It's only natural for an entrepreneur to get aggressive in deducting expenses. The Tax Court yesterday said a Shaklee dealership went a bit overboard.
An Oklahoma couple set up their Shaklee business in a C corporation. The corporation, RS Tyson and Accociates, Inc., used its owners as one of its principal vendors. They presumably used this structure instead of a Schedule C sole proprietorship to avoid self-employment taxes. The corporate deductions for 2003 included, among other things:
- $24,000 in rent paid for corporation use of the couple's home
- $12,000 paid in "equipment lease" charges to the couple
- $4,209 in "travel expenses" on behalf of the couple.
The Tax court Provides some details. On the lease, the Court says:
RS Tyson deducted rental expenses for the use of Mr. and Mrs. Tyson's home of $24,000 for 2003. RS Tyson claims that during 2003 it rented most of Mr. and Mrs. Tyson's home for Shaklee business purposes. Supposedly, Mr. and Mrs. Tyson's living room was the meeting room, the dining room was where training and makeovers took place, the kitchen was where Mrs. Tyson made "Shaklee shakes", and the bathroom by the office also was used for makeovers. The dining room was where Mr. and Mrs. Tyson ate dinner...
The purported rental agreement has little reality beyond tax planning. The purported rental was not at arm's length, and we disregard it for lack of economic substance.
The judge didn't care for the travel costs either:
RS Tyson has not established how the cost of a family trip for Mr. and Mrs. Tyson to Disneyland and a personal trip for Mr. and Mrs. Tyson to Branson, Missouri, were ordinary or necessary to its businesses. Furthermore, RS Tyson has failed to substantiate the claimed travel expenses in accordance with sections 162 and 274. Accordingly, we sustain respondent's determination on this issue.
In addition to disallowing the deduction, the Court upheld penalties for taking unsupported deductions.

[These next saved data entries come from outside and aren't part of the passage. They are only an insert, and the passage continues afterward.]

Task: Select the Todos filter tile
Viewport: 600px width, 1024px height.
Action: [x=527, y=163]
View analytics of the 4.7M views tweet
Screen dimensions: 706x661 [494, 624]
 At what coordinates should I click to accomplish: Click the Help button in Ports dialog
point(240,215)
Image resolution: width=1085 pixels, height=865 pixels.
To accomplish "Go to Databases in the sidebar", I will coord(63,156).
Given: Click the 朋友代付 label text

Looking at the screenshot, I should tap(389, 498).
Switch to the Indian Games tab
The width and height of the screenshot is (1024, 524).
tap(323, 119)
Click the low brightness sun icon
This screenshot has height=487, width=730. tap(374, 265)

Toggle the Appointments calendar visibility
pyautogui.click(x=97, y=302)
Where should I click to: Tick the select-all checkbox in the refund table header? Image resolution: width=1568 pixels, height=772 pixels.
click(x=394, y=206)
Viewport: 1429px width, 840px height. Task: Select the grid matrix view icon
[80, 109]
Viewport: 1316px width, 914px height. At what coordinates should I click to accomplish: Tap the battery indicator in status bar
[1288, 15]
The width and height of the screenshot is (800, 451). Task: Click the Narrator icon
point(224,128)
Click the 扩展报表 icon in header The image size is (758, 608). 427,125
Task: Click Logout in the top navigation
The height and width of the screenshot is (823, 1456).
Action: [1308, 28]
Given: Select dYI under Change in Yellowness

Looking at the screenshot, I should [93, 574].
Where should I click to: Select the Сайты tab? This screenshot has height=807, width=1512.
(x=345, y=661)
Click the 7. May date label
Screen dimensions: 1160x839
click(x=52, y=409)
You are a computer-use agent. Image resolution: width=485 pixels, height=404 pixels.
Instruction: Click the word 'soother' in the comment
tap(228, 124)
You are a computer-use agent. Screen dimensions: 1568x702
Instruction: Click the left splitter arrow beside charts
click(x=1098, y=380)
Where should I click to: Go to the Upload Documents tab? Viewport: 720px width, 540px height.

While the Tax Court opinion doesn't say so, the involvement of a Shaklee distributor and the presence of a Des Moines-based attorney for an Oklahoma taxpayer couple may indicate that the return was prepared by a suburban Des Moines tax firm that is fighting an IRS injunction lawsuit. The preparer didn't testify in this case, which the judge said was a bad fact for the taxpayers.